* **THE DATA**:
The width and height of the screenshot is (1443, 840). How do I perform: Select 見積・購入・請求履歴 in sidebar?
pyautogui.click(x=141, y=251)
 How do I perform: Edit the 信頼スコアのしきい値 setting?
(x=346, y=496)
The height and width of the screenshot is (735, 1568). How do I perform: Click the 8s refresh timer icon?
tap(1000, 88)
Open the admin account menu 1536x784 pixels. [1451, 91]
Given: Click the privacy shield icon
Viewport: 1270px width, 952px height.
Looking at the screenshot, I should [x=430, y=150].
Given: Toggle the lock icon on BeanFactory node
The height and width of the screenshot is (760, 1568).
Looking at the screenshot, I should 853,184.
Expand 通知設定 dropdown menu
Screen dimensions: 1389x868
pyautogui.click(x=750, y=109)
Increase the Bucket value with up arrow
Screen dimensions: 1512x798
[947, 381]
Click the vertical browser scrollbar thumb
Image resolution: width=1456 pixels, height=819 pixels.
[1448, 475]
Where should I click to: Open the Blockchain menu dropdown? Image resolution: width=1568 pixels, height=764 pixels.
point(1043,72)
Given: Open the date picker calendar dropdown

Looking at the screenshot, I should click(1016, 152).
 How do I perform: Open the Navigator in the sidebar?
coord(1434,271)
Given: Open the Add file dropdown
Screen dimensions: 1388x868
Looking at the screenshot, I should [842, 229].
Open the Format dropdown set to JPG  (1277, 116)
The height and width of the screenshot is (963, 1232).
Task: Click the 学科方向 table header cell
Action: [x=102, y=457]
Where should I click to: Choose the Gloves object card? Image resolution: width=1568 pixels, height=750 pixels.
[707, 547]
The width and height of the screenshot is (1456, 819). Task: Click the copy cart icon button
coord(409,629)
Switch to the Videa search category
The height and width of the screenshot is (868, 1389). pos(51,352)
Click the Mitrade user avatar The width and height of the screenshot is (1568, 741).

* **WHAT NEEDS TO BE DONE**:
Once you have read the listing above, set it down again without alteration.

* **WRITTEN RESPONSE**:
The width and height of the screenshot is (1443, 840). How do I perform: Select 見積・購入・請求履歴 in sidebar?
pyautogui.click(x=141, y=251)
 How do I perform: Edit the 信頼スコアのしきい値 setting?
(x=346, y=496)
The height and width of the screenshot is (735, 1568). How do I perform: Click the 8s refresh timer icon?
tap(1000, 88)
Open the admin account menu 1536x784 pixels. [1451, 91]
Given: Click the privacy shield icon
Viewport: 1270px width, 952px height.
Looking at the screenshot, I should [x=430, y=150].
Given: Toggle the lock icon on BeanFactory node
The height and width of the screenshot is (760, 1568).
Looking at the screenshot, I should 853,184.
Expand 通知設定 dropdown menu
Screen dimensions: 1389x868
pyautogui.click(x=750, y=109)
Increase the Bucket value with up arrow
Screen dimensions: 1512x798
[947, 381]
Click the vertical browser scrollbar thumb
Image resolution: width=1456 pixels, height=819 pixels.
[1448, 475]
Where should I click to: Open the Blockchain menu dropdown? Image resolution: width=1568 pixels, height=764 pixels.
point(1043,72)
Given: Open the date picker calendar dropdown

Looking at the screenshot, I should click(1016, 152).
 How do I perform: Open the Navigator in the sidebar?
coord(1434,271)
Given: Open the Add file dropdown
Screen dimensions: 1388x868
Looking at the screenshot, I should [842, 229].
Open the Format dropdown set to JPG  (1277, 116)
The height and width of the screenshot is (963, 1232).
Task: Click the 学科方向 table header cell
Action: [x=102, y=457]
Where should I click to: Choose the Gloves object card? Image resolution: width=1568 pixels, height=750 pixels.
[707, 547]
The width and height of the screenshot is (1456, 819). Task: Click the copy cart icon button
coord(409,629)
Switch to the Videa search category
The height and width of the screenshot is (868, 1389). pos(51,352)
Click the Mitrade user avatar The width and height of the screenshot is (1568, 741).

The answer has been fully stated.